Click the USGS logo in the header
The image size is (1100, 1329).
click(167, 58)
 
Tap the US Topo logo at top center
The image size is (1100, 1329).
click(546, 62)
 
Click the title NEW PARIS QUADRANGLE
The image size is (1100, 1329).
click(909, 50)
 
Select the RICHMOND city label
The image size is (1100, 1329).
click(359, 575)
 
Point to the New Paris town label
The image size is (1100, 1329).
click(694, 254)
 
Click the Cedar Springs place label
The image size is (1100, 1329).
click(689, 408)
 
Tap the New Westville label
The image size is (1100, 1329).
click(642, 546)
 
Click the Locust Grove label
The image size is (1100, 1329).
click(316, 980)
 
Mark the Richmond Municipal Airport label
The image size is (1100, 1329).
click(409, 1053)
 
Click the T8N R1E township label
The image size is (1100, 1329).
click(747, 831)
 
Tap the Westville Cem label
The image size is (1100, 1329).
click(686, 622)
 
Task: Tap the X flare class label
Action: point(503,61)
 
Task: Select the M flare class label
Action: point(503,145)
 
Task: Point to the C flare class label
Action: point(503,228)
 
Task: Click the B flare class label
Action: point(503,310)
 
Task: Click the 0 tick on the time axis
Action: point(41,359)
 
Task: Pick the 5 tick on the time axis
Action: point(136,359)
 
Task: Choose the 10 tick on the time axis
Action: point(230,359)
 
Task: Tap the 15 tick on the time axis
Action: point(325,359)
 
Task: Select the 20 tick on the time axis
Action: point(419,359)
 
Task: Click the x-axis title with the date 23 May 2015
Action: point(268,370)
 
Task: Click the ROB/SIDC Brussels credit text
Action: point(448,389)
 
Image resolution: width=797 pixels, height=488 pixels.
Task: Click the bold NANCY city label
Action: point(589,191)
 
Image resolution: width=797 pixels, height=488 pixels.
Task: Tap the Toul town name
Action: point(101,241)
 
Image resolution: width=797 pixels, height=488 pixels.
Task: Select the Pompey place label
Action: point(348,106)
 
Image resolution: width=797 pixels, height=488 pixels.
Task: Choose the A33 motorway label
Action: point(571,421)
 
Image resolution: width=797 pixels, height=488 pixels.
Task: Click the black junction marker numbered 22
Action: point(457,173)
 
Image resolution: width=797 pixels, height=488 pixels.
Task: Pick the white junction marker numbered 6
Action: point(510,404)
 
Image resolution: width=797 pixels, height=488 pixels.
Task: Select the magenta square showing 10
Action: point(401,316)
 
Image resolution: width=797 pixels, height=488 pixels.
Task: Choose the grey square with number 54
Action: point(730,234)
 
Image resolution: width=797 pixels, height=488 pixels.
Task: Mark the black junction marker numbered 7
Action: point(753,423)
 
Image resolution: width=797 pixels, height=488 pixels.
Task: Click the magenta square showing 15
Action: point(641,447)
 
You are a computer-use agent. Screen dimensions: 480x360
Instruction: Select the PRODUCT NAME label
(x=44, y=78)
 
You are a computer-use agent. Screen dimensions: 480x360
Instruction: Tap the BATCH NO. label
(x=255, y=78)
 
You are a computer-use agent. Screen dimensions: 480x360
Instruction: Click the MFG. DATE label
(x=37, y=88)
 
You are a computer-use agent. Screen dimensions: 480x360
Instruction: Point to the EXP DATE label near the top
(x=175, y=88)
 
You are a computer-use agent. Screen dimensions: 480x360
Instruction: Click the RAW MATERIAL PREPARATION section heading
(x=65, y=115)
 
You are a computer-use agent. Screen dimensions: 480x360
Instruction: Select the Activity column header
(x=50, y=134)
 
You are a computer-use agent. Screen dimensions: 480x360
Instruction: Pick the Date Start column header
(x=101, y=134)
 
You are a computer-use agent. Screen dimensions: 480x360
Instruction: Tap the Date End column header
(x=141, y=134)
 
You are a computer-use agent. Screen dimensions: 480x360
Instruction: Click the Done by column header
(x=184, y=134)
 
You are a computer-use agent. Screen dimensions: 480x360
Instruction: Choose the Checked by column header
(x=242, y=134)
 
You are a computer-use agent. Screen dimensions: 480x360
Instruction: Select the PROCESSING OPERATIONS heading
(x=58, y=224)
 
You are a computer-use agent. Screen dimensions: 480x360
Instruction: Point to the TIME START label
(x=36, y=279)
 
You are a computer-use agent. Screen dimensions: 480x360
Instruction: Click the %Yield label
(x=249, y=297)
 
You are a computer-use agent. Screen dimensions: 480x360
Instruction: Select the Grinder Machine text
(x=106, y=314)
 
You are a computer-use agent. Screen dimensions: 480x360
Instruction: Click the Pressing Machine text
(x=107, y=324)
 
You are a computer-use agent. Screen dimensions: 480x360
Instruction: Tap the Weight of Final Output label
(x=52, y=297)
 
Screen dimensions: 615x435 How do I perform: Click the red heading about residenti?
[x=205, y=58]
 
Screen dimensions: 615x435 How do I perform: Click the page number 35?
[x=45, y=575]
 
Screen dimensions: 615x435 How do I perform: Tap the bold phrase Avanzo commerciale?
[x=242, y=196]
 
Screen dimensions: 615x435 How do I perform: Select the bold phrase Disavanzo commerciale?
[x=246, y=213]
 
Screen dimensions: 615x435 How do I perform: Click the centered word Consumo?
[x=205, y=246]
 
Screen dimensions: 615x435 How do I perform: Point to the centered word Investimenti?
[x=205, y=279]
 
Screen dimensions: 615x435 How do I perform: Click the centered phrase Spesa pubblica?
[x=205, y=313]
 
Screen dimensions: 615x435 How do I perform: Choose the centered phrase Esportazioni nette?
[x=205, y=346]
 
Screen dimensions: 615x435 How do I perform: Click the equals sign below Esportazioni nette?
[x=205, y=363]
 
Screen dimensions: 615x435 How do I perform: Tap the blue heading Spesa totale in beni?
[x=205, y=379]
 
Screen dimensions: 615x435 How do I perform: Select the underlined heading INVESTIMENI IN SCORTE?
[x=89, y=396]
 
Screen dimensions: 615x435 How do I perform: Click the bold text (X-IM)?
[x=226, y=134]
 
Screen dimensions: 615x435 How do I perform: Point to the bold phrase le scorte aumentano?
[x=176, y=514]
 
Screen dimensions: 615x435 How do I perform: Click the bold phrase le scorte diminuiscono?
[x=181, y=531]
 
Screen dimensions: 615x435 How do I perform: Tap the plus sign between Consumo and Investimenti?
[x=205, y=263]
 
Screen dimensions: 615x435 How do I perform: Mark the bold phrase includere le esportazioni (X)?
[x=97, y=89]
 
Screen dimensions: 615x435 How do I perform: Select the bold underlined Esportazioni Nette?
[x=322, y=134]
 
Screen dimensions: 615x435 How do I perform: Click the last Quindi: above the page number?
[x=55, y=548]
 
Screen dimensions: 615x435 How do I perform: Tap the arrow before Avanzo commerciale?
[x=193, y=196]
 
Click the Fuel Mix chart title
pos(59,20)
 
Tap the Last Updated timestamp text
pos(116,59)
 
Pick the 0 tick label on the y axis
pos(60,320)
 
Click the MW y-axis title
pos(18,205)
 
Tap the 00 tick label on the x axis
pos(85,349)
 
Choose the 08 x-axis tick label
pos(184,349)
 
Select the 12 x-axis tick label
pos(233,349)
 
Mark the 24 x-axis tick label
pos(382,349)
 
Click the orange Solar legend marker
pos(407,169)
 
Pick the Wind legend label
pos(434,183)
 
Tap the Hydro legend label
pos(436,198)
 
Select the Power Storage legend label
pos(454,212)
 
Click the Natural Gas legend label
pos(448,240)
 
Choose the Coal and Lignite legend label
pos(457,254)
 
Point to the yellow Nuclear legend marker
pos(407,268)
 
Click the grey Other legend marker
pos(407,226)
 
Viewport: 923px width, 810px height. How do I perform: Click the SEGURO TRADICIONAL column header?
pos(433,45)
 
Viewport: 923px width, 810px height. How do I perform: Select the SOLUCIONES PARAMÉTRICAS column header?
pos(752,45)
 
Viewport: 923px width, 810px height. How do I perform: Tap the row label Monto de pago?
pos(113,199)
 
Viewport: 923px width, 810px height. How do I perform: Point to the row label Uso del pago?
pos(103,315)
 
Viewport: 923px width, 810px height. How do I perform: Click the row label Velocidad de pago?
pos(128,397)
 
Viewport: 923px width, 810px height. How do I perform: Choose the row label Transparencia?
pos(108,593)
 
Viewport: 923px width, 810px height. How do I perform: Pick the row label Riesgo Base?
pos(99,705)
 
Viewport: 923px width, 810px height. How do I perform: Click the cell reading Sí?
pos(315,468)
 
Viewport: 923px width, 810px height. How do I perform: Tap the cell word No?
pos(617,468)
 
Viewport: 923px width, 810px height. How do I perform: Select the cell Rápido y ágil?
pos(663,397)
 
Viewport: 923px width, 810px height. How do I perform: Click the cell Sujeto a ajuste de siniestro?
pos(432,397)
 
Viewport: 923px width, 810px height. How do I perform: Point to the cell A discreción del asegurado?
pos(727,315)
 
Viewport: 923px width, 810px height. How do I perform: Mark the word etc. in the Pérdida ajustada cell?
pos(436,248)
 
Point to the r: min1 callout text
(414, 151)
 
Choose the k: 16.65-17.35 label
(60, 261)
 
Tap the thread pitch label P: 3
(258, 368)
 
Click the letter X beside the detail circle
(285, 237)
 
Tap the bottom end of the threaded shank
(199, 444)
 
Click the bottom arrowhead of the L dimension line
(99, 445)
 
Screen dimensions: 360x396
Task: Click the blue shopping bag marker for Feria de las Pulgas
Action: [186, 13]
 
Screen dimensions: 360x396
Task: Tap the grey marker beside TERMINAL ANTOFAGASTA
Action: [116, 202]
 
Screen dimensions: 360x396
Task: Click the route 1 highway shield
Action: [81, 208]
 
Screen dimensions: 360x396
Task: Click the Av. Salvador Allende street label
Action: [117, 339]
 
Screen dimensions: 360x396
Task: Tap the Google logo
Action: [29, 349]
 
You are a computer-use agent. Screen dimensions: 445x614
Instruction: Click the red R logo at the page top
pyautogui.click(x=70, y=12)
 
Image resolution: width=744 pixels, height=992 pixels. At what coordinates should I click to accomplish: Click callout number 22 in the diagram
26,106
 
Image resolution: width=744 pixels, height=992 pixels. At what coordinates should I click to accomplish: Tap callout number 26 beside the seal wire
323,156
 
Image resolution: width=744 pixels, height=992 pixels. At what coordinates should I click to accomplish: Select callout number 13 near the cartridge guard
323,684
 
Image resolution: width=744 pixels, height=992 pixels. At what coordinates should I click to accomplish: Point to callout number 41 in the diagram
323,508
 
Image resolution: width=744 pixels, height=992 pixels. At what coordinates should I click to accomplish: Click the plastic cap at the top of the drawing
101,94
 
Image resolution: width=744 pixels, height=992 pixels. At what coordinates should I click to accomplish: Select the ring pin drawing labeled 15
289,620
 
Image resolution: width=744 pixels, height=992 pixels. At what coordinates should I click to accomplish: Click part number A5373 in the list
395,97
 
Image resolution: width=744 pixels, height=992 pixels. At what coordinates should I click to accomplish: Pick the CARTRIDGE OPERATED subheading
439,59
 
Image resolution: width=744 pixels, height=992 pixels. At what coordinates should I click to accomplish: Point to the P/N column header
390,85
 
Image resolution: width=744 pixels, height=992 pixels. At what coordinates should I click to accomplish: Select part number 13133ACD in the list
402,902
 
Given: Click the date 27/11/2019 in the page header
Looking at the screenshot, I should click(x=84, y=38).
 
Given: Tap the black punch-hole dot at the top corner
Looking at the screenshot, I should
# # # # # # #
DETALLES DEL PROBLEMA:
Presenta como lista numerada el tramo del material que va desde la línea que contiene "Select the 12 x-axis tick label" hasta la que contiene "pos(752,45)", ambas incluidas. Omite las líneas en blanco.

TAREA RESUELTA:
1. Select the 12 x-axis tick label
2. pos(233,349)
3. Mark the 24 x-axis tick label
4. pos(382,349)
5. Click the orange Solar legend marker
6. pos(407,169)
7. Pick the Wind legend label
8. pos(434,183)
9. Tap the Hydro legend label
10. pos(436,198)
11. Select the Power Storage legend label
12. pos(454,212)
13. Click the Natural Gas legend label
14. pos(448,240)
15. Choose the Coal and Lignite legend label
16. pos(457,254)
17. Point to the yellow Nuclear legend marker
18. pos(407,268)
19. Click the grey Other legend marker
20. pos(407,226)
21. Viewport: 923px width, 810px height. How do I perform: Click the SEGURO TRADICIONAL column header?
22. pos(433,45)
23. Viewport: 923px width, 810px height. How do I perform: Select the SOLUCIONES PARAMÉTRICAS column header?
24. pos(752,45)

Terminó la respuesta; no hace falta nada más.